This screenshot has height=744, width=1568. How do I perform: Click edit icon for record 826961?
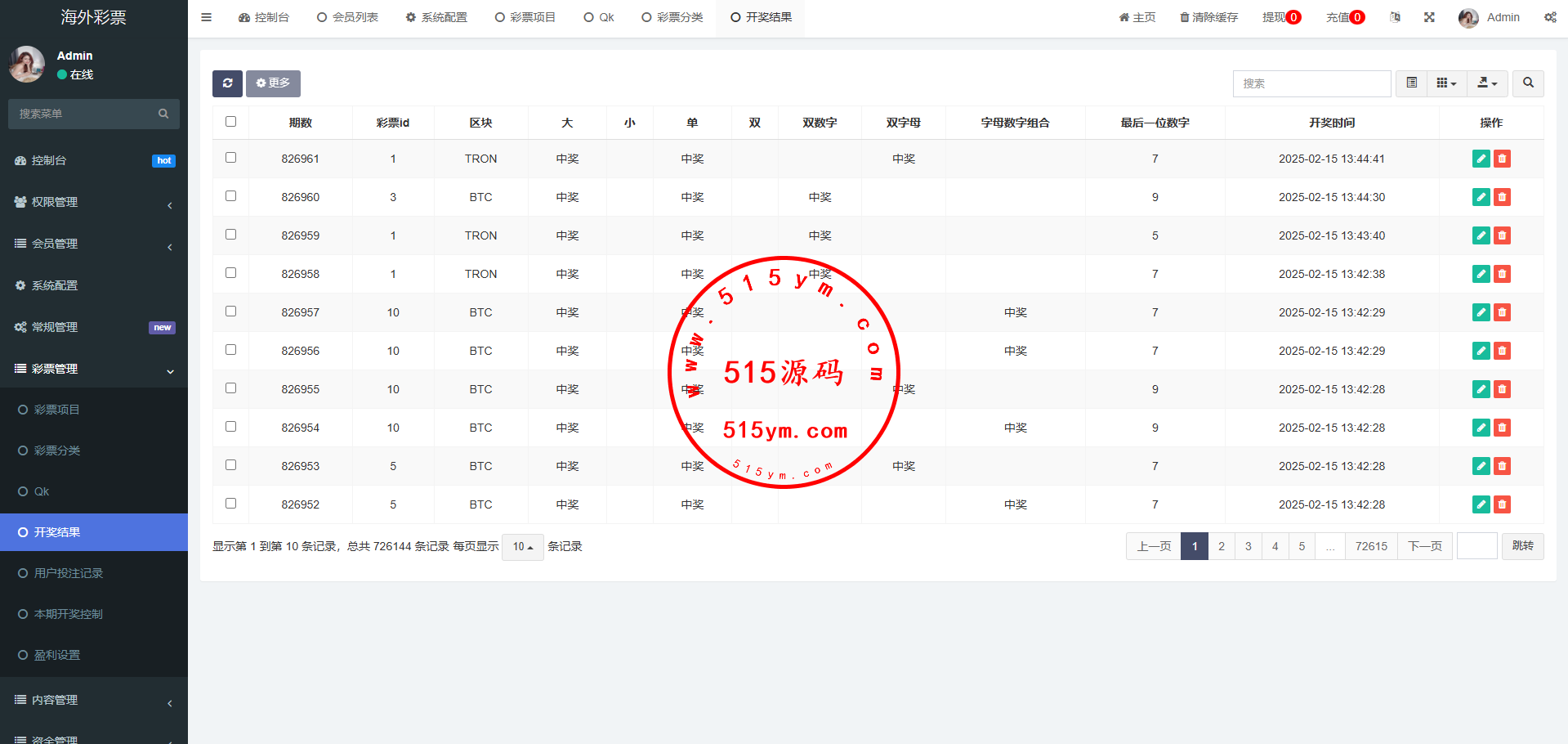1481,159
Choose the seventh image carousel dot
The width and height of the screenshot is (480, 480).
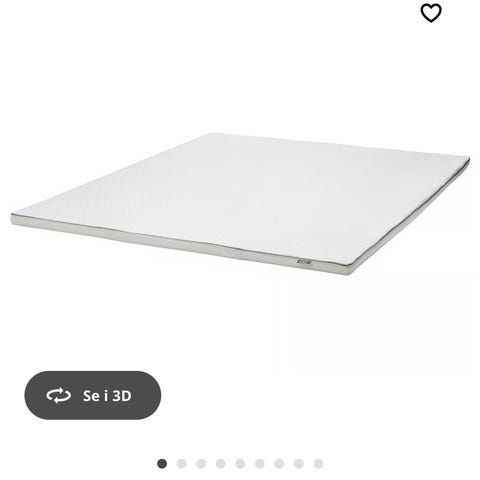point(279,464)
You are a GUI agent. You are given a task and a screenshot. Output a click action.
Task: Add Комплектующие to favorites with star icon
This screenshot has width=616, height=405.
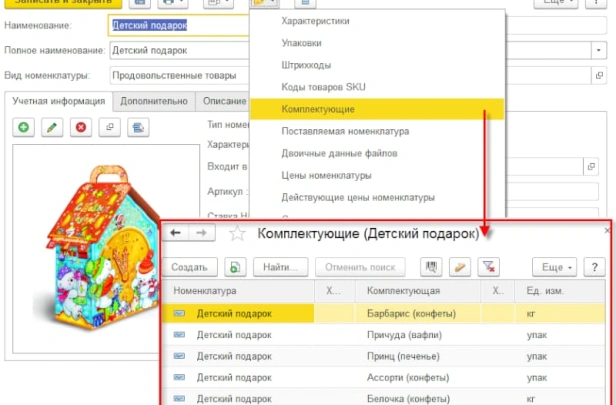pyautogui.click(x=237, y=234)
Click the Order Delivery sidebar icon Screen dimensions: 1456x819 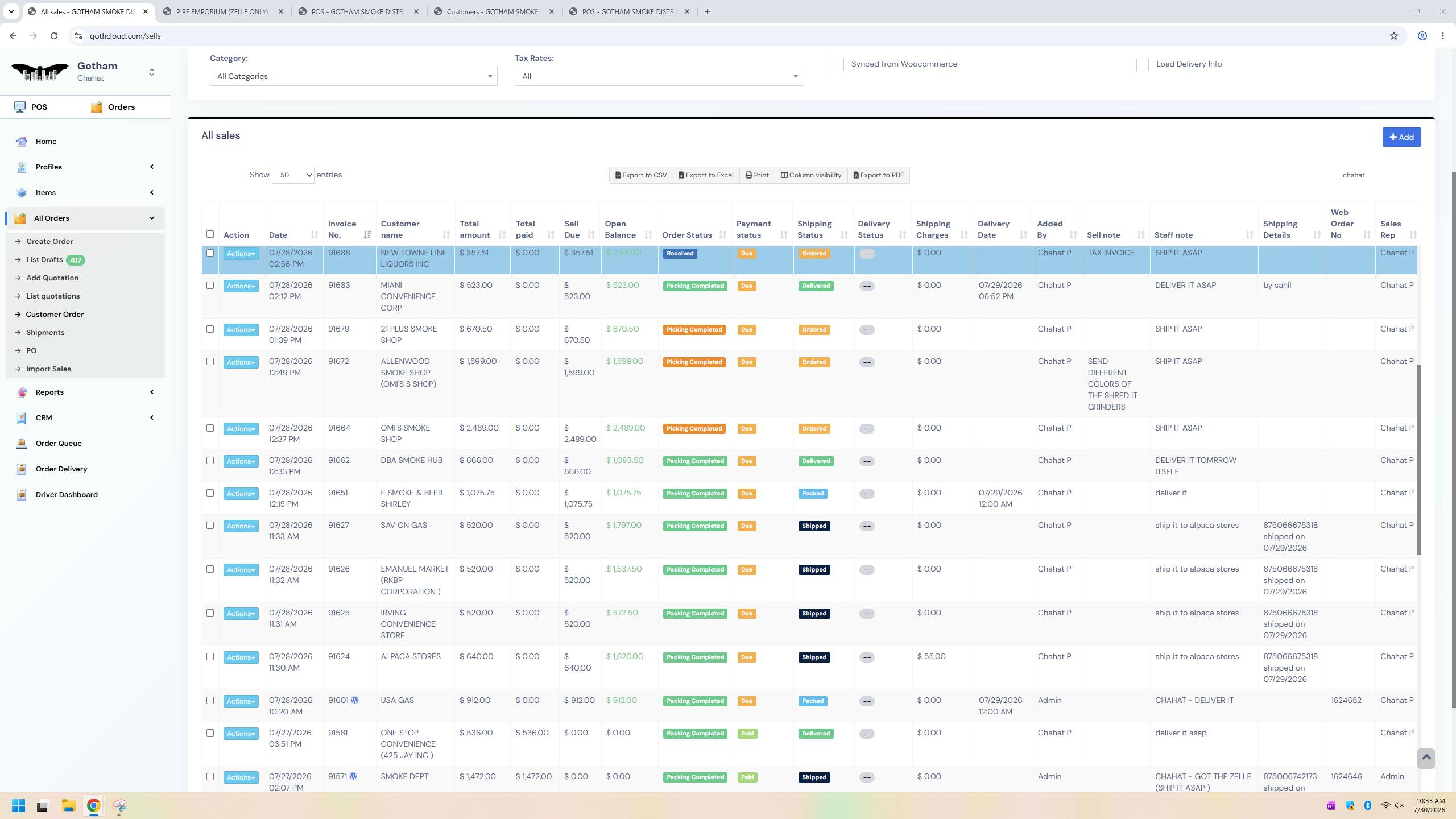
----
Please copy the data above exactly; the pictures do not belong in the copy.

This screenshot has height=744, width=1568. How do I perform: Click edit icon for record 826961?
1481,159
Choose the seventh image carousel dot
The width and height of the screenshot is (480, 480).
point(279,464)
You are a GUI agent. You are given a task and a screenshot. Output a click action.
Task: Add Комплектующие to favorites with star icon
This screenshot has width=616, height=405.
pyautogui.click(x=237, y=234)
Click the Order Delivery sidebar icon Screen dimensions: 1456x819 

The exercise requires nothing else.